I prefer books for learning rather than a screen.
Most Arduino books are aimed at beginners and provide a good introduction and example programs. My kids obviously have no idea what I did for a living because I got “30 Arduino Projects for the Evil Genius, 2edn” for xmas a few years ago. Though nothing new in it for me, it’s quite good!
This website has many older examples of the introductory type, which you can explore for free. Might be ‘good enough’, but there’s much to be said for buying an up-to-date edition, because of many improvements and simplifications over the years. My book doesn’t cover how to compile and install projects on the web rather than setting up locally.
The Arduino platform is unusually beginner friendly. It comes with many examples that can be installed with a few mouse clicks. The source code is available to study, so it is very common to develop programs by modifying examples and cut and paste. Not from first principles.
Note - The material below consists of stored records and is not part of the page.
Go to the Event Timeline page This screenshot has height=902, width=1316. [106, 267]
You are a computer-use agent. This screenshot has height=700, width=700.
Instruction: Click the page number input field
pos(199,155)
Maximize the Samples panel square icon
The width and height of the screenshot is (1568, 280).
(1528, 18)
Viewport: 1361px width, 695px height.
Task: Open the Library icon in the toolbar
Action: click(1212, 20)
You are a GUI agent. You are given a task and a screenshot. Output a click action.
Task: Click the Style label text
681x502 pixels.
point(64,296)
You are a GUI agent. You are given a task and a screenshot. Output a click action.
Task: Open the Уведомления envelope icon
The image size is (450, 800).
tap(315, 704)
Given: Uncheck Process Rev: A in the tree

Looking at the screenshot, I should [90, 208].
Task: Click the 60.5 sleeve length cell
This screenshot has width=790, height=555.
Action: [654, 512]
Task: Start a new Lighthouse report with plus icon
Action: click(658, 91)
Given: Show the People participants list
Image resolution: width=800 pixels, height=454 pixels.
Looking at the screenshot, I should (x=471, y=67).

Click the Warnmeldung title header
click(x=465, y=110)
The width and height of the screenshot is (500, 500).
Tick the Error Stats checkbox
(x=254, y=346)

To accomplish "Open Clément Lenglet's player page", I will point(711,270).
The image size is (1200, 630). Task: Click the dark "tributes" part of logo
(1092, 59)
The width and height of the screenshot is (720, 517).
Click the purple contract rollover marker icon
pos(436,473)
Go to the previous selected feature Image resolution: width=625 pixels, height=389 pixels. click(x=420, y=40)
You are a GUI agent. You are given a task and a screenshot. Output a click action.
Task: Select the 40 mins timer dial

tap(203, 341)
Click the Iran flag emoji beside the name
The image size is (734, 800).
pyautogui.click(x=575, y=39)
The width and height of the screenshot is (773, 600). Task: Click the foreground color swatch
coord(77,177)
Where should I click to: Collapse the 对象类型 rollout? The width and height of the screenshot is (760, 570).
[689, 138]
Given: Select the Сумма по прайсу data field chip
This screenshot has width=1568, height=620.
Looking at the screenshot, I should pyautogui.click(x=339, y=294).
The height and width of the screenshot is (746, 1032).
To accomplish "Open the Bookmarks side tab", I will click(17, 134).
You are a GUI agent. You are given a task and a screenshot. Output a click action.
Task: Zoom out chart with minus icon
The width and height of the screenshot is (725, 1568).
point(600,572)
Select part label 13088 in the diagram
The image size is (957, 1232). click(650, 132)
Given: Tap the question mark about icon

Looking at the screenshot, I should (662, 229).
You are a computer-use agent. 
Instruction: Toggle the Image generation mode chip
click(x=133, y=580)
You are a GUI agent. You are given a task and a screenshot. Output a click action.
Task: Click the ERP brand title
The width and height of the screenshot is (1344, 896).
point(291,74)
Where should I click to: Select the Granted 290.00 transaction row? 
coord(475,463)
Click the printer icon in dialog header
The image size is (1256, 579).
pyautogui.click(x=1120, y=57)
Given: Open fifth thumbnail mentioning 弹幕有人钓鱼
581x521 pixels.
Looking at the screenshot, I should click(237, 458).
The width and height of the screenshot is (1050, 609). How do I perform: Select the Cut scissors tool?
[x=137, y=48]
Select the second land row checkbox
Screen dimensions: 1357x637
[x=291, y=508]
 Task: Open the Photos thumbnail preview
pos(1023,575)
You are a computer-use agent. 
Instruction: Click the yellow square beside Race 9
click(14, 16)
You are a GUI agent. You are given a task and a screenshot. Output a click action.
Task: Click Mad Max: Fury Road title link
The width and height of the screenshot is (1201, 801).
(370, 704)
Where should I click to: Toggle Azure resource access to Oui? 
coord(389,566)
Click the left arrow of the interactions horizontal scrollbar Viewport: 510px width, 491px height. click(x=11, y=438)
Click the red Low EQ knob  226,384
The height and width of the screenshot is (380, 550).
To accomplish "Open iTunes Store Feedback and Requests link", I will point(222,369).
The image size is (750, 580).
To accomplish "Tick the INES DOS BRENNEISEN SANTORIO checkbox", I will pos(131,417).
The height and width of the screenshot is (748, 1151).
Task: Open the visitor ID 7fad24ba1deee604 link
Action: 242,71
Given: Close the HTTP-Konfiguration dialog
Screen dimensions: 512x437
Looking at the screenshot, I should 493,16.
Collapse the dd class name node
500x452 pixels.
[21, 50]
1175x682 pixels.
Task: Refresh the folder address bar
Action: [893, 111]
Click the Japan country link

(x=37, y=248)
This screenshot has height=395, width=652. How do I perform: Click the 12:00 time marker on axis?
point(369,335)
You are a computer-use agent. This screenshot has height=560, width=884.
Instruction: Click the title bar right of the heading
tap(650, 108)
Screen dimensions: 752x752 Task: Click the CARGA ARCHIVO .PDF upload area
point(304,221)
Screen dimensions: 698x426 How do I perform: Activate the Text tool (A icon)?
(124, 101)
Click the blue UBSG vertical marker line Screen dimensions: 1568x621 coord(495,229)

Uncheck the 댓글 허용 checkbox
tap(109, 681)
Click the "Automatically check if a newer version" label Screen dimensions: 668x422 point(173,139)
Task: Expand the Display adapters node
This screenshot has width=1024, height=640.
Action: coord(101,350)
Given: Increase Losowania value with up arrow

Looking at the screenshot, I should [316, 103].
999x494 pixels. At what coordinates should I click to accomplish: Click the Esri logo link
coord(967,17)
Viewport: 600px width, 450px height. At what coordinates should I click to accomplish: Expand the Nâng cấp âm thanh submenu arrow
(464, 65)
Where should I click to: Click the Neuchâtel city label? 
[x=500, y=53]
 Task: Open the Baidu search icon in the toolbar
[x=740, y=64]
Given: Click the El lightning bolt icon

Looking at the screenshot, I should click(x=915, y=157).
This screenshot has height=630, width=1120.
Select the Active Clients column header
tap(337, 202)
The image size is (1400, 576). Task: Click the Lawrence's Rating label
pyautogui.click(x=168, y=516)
The AccellStepper library comes with these:

Although the examples are mostly simply written and backstage complexities are hidden, the compiler is almost full function C++, making expert techniques available if needed. Most code I guess is written in C-dialect, for which Kernighan and Ritchie is the classic primer. C++ is considerably more developed, not always in a good way, and it’s ongoing. I’m not sure what a good C++ starter book in 2025 is, particularly as the compiler version lags behind. For most beginner purposes having C++ is under the bonnet doesn’t matter – KISS!
If anyone wants a play without downloading anything, it can all be done on the web. (With the usual privacy intrusions associated with the cloud.)